Altijd onderweg

GEINHooggepoederd, zilveren stiletto klikklakkende hakken, een hooggesloten avondjurk. Ik hield, na een stevige sprint naar de veel te ver doorgereden metro, de deur voor haar open. Hijgend viel ze het metrostel binnen en terwijl wij ons vasthielden aan de staande stang en de machinist een wilde achtbaanstocht inzette, verzuchtte ze, na me bedankt te hebben zich buitenadem af ‘waarom de machinist zo ontzettend ver was doorgereden.’

Ik glimlachte naar haar en zei:’ Tsja, dat is nou eenmaal die welbekende klantvriendelijkheid van het Openbaar Vervoersbedrijf.’
En terwijl we even ons in een milliseconde als passagiers nader voelde door het voorval, zei ze dat ze dát wel even zou gaan uitzoeken, want:’ Ik ben de baas van het GVB.’

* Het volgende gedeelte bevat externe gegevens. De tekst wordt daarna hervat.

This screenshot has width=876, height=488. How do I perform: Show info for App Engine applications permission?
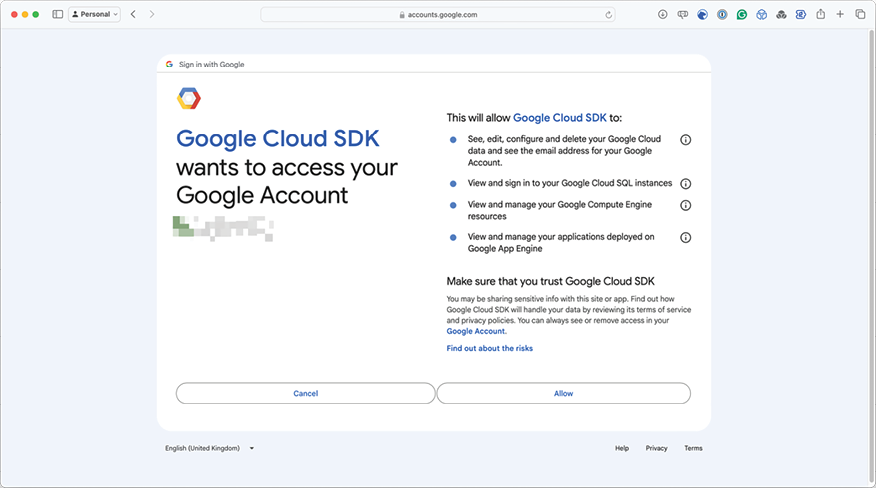685,238
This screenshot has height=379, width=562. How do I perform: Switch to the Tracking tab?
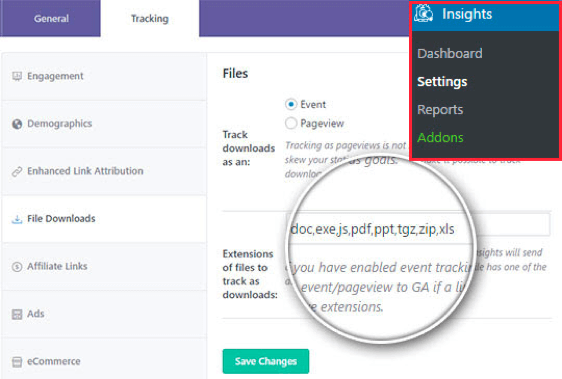150,18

Schrilpiepend kwam de rit tot stilstand. Ik moest eruit en zij klikklakte zilvervlug mij voorbij naar de kop van het voertuig. Voor de trappen keek ik even achterom en zag ik haar op het raampje van de machinist kloppen, ze zwaaide, de deur ging verbazingwekkend snel open, ze stapte in en weg waren ze.